>> start
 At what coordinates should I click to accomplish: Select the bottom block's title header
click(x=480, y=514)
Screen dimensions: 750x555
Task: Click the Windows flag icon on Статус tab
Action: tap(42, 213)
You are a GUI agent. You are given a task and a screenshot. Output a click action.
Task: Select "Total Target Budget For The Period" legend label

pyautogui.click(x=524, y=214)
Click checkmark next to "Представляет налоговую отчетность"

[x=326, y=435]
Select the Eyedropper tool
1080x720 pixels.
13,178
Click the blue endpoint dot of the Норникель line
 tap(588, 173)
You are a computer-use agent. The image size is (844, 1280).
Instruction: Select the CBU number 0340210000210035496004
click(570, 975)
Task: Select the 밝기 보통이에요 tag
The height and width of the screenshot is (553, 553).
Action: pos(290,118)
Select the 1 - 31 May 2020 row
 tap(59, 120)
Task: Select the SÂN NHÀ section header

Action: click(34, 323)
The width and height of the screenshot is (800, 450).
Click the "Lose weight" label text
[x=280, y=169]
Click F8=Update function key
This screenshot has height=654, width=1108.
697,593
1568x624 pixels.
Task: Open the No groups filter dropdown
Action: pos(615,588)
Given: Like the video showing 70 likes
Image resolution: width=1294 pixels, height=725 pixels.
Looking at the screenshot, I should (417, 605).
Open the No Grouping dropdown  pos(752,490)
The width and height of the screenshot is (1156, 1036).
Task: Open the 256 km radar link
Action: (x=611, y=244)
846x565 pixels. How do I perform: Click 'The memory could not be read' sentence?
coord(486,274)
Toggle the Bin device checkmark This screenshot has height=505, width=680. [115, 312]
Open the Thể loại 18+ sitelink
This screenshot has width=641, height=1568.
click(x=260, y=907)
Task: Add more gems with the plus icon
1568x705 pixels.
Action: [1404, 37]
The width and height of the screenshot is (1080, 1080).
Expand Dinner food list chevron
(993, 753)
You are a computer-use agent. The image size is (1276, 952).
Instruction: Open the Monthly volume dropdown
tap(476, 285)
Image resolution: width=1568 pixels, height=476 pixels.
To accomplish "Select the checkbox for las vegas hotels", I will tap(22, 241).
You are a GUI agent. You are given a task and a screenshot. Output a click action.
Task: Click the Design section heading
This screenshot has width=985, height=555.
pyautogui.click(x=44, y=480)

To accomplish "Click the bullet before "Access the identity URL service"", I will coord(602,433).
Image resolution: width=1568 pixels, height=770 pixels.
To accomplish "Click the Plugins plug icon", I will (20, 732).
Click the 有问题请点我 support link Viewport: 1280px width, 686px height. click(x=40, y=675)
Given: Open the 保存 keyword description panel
>> end
## THE REQUEST
Please give every line of the data above as a JSON list of strings, one string per line, leaving out the blank lines.

## FINAL RESULT
[
  " At what coordinates should I click to accomplish: Select the bottom block's title header",
  "click(x=480, y=514)",
  "Screen dimensions: 750x555",
  "Task: Click the Windows flag icon on Статус tab",
  "Action: tap(42, 213)",
  "You are a GUI agent. You are given a task and a screenshot. Output a click action.",
  "Task: Select \"Total Target Budget For The Period\" legend label",
  "pyautogui.click(x=524, y=214)",
  "Click checkmark next to \"Представляет налоговую отчетность\"",
  "[x=326, y=435]",
  "Select the Eyedropper tool",
  "1080x720 pixels.",
  "13,178",
  "Click the blue endpoint dot of the Норникель line",
  " tap(588, 173)",
  "You are a computer-use agent. The image size is (844, 1280).",
  "Instruction: Select the CBU number 0340210000210035496004",
  "click(570, 975)",
  "Task: Select the 밝기 보통이에요 tag",
  "The height and width of the screenshot is (553, 553).",
  "Action: pos(290,118)",
  "Select the 1 - 31 May 2020 row",
  " tap(59, 120)",
  "Task: Select the SÂN NHÀ section header",
  "Action: click(34, 323)",
  "The width and height of the screenshot is (800, 450).",
  "Click the \"Lose weight\" label text",
  "[x=280, y=169]",
  "Click F8=Update function key",
  "This screenshot has height=654, width=1108.",
  "697,593",
  "1568x624 pixels.",
  "Task: Open the No groups filter dropdown",
  "Action: pos(615,588)",
  "Given: Like the video showing 70 likes",
  "Image resolution: width=1294 pixels, height=725 pixels.",
  "Looking at the screenshot, I should (417, 605).",
  "Open the No Grouping dropdown  pos(752,490)",
  "The width and height of the screenshot is (1156, 1036).",
  "Task: Open the 256 km radar link",
  "Action: (x=611, y=244)",
  "846x565 pixels. How do I perform: Click 'The memory could not be read' sentence?",
  "coord(486,274)",
  "Toggle the Bin device checkmark This screenshot has height=505, width=680. [115, 312]",
  "Open the Thể loại 18+ sitelink",
  "This screenshot has width=641, height=1568.",
  "click(x=260, y=907)",
  "Task: Add more gems with the plus icon",
  "1568x705 pixels.",
  "Action: [1404, 37]",
  "The width and height of the screenshot is (1080, 1080).",
  "Expand Dinner food list chevron",
  "(993, 753)",
  "You are a computer-use agent. The image size is (1276, 952).",
  "Instruction: Open the Monthly volume dropdown",
  "tap(476, 285)",
  "Image resolution: width=1568 pixels, height=476 pixels.",
  "To accomplish \"Select the checkbox for las vegas hotels\", I will tap(22, 241).",
  "You are a GUI agent. You are given a task and a screenshot. Output a click action.",
  "Task: Click the Design section heading",
  "This screenshot has width=985, height=555.",
  "pyautogui.click(x=44, y=480)",
  "To accomplish \"Click the bullet before \"Access the identity URL service\"\", I will coord(602,433).",
  "Image resolution: width=1568 pixels, height=770 pixels.",
  "To accomplish \"Click the Plugins plug icon\", I will (20, 732).",
  "Click the 有问题请点我 support link Viewport: 1280px width, 686px height. click(x=40, y=675)",
  "Given: Open the 保存 keyword description panel"
]